Repositories I maintain:
- https://github.com/apertium/apertium-recursive
- https://github.com/apertium/lexd
- https://github.com/apertium/apertium-wad
- https://github.com/apertium/apertium-bkl
Repositories I have been very involved in:
- https://github.com/apertium/apertium-eng-kir
- https://github.com/apertium/apertium-separable
- https://github.com/apertium/apertium-init
- https://github.com/apertium/apertium-lex-tools
Coding Challenge
Preliminary UD work: https://github.com/mr-martian/ud-experiments/tree/master
Work Plan
The following work plan is written assuming the number of hours that GSoC recommends (17 or so per week), but it is very likely that having fun or not having much else to do will result in me putting in substantially more time than that. Either this will balance out my inevitable underestimate of the complexity of the task, or I'll end up way ahead and start inventing new tasks for myself.

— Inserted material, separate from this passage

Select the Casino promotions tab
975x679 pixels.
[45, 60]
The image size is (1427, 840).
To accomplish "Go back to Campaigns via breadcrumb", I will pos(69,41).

Time Period | Goal | Details | Deliverable |
---|---|---|---|
Community Bonding Period
May 17-June 5 |
Finalize implementation plan for Unicode support |
|
Draft of string-handling guidelines (= updated version of Code style) |
Week 1
June 6-12 |
Convert Lttoolbox |
|
PR on lttoolbox repository |
Week 2
June 13-19 |
Convert Apertium |
|
PR on apertium repository |
Week 3
June 20-26 |
Convert remaining tools |
|
PRs on apertium-separable, apertium-anaphora, apertium-recursive, and apertium-lex-tools |
Week 4
June 27-July 3 |
Transition week |
|
Unicode transition branches ready for merging |
Week 5
July 4-10 |
Propose Grand Unified Unit-Testing Framework™ |
|
Nothing terribly concrete |
midterm evaluation | Full Unicode support | Full Unicode support with proper tokenization and normalization in all native pipeline modules and coding guidelines for future contributors | |
Week 6
July 11-17 |
Finish initial UD compiler |
|
Preliminary UD-based transfer system |
Week 7
July 18-24 |
Implement Grand Unified Unit-Testing Framework™ |
|
Working unit-testing framework |
Week 8
July 25-31 |
Framework rollout |
|
Test reports everywhere |
Week 9
August 1-7 |
Further UD experimentation |
|
Preliminary evaluation of the effectiveness of UD transfer |
Week 10
August 8-14 |
Unknown | What I write here will have little bear on what actually happens and also by not making a plan for this week, I ensure that my overall plan can be at most 90% wrong. | Unknown |
final evaluation | Project done | Unicode support with accompanying developer documentation, unit-testing framework for all language and pair repositories, and some potentially useful messing around with UD-based transfer |
I have no other commitments this summer and would be able to work on this project full-time.